* [WHAT TO WORK ON]:
Please print the entries below exactly, from the line with "Careers (74, 1271)" through the line with "[Zoom in/out] (83, 1018)", including both of those lines and leaving out all others.

(Saved entries)
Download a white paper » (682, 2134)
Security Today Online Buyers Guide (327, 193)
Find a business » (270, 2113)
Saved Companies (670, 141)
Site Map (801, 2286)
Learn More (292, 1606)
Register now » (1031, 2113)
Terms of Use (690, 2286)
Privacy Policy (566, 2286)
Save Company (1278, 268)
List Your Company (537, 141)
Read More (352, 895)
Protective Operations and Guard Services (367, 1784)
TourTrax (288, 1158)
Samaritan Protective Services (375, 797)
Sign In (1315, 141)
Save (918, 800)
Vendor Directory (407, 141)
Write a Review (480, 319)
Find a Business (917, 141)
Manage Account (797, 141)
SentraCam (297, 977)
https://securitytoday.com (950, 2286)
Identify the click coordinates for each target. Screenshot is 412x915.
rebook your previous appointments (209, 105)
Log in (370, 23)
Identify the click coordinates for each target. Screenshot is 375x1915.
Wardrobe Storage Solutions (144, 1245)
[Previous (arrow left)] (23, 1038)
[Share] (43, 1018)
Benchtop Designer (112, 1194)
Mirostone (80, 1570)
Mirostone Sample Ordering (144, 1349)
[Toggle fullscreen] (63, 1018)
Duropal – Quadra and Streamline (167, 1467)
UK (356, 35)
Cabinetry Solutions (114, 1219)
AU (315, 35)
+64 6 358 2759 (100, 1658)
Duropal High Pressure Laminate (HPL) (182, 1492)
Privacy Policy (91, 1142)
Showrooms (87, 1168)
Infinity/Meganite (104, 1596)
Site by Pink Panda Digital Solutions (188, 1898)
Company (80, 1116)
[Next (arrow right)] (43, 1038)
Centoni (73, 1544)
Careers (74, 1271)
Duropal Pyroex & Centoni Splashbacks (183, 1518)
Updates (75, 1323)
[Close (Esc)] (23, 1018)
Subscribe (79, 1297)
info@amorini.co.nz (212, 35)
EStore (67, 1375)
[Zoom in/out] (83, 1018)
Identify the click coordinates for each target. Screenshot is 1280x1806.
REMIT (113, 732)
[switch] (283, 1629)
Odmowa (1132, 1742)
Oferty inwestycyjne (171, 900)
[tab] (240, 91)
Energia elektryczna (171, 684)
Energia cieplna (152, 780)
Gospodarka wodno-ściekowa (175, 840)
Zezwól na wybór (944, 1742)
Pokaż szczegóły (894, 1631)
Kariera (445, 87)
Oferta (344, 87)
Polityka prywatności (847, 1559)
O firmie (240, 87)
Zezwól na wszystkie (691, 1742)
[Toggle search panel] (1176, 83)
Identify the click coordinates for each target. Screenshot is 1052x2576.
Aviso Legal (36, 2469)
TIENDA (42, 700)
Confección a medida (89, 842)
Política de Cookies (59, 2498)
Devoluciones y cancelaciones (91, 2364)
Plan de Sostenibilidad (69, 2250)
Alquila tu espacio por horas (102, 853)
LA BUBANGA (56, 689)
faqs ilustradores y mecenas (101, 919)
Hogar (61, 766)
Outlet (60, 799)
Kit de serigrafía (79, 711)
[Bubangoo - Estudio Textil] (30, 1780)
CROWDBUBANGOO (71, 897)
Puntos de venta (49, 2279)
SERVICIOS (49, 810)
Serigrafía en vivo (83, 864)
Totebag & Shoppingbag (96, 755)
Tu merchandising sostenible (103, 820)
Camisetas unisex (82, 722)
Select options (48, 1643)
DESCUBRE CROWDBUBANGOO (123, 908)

* [OUTPUT FOR THIS EXERCISE]:
Careers (74, 1271)
Duropal Pyroex & Centoni Splashbacks (183, 1518)
Updates (75, 1323)
[Close (Esc)] (23, 1018)
Subscribe (79, 1297)
info@amorini.co.nz (212, 35)
EStore (67, 1375)
[Zoom in/out] (83, 1018)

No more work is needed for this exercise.